Companheiros e ex-companheiros foram apontados como autores de 79,8% dos feminicídios registrados no país em 2025. Nas demais mortes violentas intencionais, essa proporção foi de apenas 7%. Armas brancas, categoria que inclui facas e objetos que perfuram e cortam, continuam como o principal instrumento usado nos crimes, presente em 50,8% dos casos.
Escalada da violência de gênero
Os dados do Anuário mostram uma escalada de diferentes formas de violência antes dos assassinatos. Para cada feminicídio registrado em 2025, houve 501,9 registros de ameaça, 182,2 ocorrências de agressão física, 84 descumprimentos de medidas protetivas de urgência, 78,8 casos de perseguição e 38,7 registros de violência psicológica. Também foram registradas 2,7 tentativas de feminicídio para cada morte consumada.
Números mostram que as mulheres estão chegando para registrar as denúncias, diz Brandão. “Elas estão conseguindo vencer essa barreira, estão sendo ouvidas. O poder público deveria olhar esses registros como pistas de um cenário de violência que está se agravando, ou seja, essas ocorrências deveriam ser acompanhadas com mais proximidade”, acredita.

- Lista de dados
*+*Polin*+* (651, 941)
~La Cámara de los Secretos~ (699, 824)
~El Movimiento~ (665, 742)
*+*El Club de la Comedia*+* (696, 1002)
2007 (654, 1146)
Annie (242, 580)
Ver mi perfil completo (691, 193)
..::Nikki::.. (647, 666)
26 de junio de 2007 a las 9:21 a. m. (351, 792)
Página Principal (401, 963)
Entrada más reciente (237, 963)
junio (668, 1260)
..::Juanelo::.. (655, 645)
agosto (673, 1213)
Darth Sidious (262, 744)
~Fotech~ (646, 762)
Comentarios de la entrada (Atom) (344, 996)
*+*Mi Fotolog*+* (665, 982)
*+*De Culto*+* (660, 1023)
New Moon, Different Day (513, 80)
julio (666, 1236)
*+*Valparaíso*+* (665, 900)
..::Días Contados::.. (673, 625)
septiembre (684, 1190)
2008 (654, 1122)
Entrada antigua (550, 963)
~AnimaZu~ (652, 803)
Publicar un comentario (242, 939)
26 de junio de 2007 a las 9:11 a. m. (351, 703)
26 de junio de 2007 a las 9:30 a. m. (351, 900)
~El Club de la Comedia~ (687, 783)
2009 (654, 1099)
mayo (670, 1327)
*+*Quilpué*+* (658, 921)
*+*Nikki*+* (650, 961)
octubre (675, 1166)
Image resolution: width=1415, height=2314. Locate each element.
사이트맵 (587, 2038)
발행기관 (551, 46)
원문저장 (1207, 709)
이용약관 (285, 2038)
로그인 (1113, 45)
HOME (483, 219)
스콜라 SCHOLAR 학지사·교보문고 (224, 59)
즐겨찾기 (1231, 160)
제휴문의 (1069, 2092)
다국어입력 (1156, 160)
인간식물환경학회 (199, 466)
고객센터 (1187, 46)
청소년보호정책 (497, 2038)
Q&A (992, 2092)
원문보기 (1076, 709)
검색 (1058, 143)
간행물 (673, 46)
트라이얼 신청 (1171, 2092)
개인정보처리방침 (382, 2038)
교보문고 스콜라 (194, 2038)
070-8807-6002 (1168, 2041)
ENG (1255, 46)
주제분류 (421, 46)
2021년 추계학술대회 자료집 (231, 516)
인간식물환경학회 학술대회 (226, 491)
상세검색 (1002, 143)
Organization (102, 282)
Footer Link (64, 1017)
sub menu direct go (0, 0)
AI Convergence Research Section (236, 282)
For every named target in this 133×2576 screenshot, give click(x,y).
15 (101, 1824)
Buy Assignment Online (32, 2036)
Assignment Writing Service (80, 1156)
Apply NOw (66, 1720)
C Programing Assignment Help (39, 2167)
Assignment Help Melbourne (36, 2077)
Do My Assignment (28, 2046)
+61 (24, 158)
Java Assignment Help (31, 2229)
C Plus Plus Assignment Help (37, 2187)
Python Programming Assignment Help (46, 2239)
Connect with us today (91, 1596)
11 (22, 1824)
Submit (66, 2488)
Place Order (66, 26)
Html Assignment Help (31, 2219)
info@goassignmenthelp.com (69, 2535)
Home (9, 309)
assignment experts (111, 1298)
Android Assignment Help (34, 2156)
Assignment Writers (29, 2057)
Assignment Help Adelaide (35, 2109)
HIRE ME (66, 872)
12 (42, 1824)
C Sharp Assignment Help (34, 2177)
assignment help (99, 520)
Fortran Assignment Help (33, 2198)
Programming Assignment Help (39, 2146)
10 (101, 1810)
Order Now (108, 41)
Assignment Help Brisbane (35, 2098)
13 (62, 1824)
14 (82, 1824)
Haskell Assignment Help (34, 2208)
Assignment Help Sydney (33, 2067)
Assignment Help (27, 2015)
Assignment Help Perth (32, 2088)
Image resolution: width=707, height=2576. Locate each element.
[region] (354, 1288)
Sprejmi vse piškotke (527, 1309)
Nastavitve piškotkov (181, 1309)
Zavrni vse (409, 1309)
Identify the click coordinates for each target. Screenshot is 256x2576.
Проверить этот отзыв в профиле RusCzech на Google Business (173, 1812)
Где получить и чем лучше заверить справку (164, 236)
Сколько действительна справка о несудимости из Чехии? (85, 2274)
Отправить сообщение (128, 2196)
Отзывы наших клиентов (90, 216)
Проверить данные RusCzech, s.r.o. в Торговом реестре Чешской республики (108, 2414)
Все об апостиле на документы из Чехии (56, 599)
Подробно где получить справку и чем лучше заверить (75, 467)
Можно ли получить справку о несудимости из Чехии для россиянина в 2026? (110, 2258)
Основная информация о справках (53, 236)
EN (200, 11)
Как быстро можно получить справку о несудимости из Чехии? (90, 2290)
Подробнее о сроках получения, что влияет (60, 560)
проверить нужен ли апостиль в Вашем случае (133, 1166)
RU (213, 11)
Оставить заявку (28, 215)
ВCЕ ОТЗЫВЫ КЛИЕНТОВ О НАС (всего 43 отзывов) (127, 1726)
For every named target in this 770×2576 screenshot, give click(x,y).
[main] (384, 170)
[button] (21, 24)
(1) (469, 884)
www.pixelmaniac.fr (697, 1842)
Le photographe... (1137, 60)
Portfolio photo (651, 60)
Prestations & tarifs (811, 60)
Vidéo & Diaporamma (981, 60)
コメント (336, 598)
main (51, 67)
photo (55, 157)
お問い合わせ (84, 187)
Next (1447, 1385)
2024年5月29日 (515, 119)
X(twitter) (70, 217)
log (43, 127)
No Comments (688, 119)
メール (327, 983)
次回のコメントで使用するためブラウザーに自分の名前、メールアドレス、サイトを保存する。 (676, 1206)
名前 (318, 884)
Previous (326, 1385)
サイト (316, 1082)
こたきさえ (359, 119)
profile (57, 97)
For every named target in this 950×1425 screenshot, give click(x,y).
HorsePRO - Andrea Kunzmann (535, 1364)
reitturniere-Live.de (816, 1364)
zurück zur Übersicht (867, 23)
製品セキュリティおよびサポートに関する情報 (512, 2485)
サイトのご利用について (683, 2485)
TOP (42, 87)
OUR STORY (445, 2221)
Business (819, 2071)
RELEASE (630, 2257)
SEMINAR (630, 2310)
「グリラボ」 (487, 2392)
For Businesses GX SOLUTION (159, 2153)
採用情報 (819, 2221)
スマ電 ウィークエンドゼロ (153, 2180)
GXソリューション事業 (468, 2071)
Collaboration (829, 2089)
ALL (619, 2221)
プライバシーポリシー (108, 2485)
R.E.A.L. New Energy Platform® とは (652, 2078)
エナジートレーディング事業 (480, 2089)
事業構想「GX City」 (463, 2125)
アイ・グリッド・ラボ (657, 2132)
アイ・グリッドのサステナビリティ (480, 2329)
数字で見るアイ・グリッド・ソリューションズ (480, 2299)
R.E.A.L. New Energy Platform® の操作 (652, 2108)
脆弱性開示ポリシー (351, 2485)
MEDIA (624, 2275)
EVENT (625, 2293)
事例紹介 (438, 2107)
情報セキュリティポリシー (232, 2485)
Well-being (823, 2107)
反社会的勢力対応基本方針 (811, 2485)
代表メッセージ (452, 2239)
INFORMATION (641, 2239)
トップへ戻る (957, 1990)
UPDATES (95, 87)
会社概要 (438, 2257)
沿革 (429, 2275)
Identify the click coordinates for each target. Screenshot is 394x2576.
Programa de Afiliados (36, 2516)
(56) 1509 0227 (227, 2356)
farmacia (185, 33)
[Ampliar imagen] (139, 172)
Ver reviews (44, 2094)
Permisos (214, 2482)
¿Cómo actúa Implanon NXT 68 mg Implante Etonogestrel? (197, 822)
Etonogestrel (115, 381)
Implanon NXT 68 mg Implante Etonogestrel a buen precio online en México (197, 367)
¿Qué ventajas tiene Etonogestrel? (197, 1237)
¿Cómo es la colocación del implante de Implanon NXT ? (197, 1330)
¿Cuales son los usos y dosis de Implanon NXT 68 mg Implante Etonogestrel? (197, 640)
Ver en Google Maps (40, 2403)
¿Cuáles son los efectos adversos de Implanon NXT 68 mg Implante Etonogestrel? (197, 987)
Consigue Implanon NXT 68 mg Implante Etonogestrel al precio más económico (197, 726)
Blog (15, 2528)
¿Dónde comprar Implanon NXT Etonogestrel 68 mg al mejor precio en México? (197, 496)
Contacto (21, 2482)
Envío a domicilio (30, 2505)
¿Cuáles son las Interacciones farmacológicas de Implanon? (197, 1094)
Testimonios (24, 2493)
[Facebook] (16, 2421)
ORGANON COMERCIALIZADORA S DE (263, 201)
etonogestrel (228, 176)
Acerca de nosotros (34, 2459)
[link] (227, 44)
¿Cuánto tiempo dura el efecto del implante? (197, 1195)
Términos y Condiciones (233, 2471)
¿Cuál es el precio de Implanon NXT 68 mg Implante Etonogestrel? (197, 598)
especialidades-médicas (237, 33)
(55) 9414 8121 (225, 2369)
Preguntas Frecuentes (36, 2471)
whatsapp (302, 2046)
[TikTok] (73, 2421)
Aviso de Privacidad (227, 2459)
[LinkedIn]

- Suas tarefas
- a) Transcreva do texto sobre feminicídios o trecho que começa em “Companheiros e ex-companheiros” e termina em “50,8% dos casos.”.
- b) Dê continuidade ao texto sobre feminicídios a partir do ponto em que ele termina.
Os dados não têm nenhum papel aqui.

- Respostas das tarefas
- a)
Companheiros e ex-companheiros foram apontados como autores de 79,8% dos feminicídios registrados no país em 2025. Nas demais mortes violentas intencionais, essa proporção foi de apenas 7%. Armas brancas, categoria que inclui facas e objetos que perfuram e cortam, continuam como o principal instrumento usado nos crimes, presente em 50,8% dos casos.

- b)
Os números mostram que é possível interromper o ciclo da violência contra as mulheres. “Quando ela registra um boletim de ocorrência por ameaça, o caso está no começo e deveria ser acompanhado como uma janela de oportunidade para impedir que outros crimes ocorram”, ressalta a pesquisadora. “Elas não estão em estado de inércia, essa barreira de fazer a denúncia é a mais difícil de vencer, e o poder público tem desprezado esse grande esforço”.
Medidas protetivas
Em 2025, 18 estados informaram quantas vítimas de feminicídio tinham medida protetiva ativa no momento da morte, diz Anuário. Entre os estados que não informaram esse dado estão São Paulo, Rio de Janeiro, Minas Gerais e Bahia, que, segundo o Fórum, foram responsáveis por mais de 40% dos feminicídios registrados no país. “Nove estados, portanto, não sabem ou não informaram quantas mulheres foram mortas depois de o Estado ter se comprometido a protegê-las formalmente”, diz a pesquisa.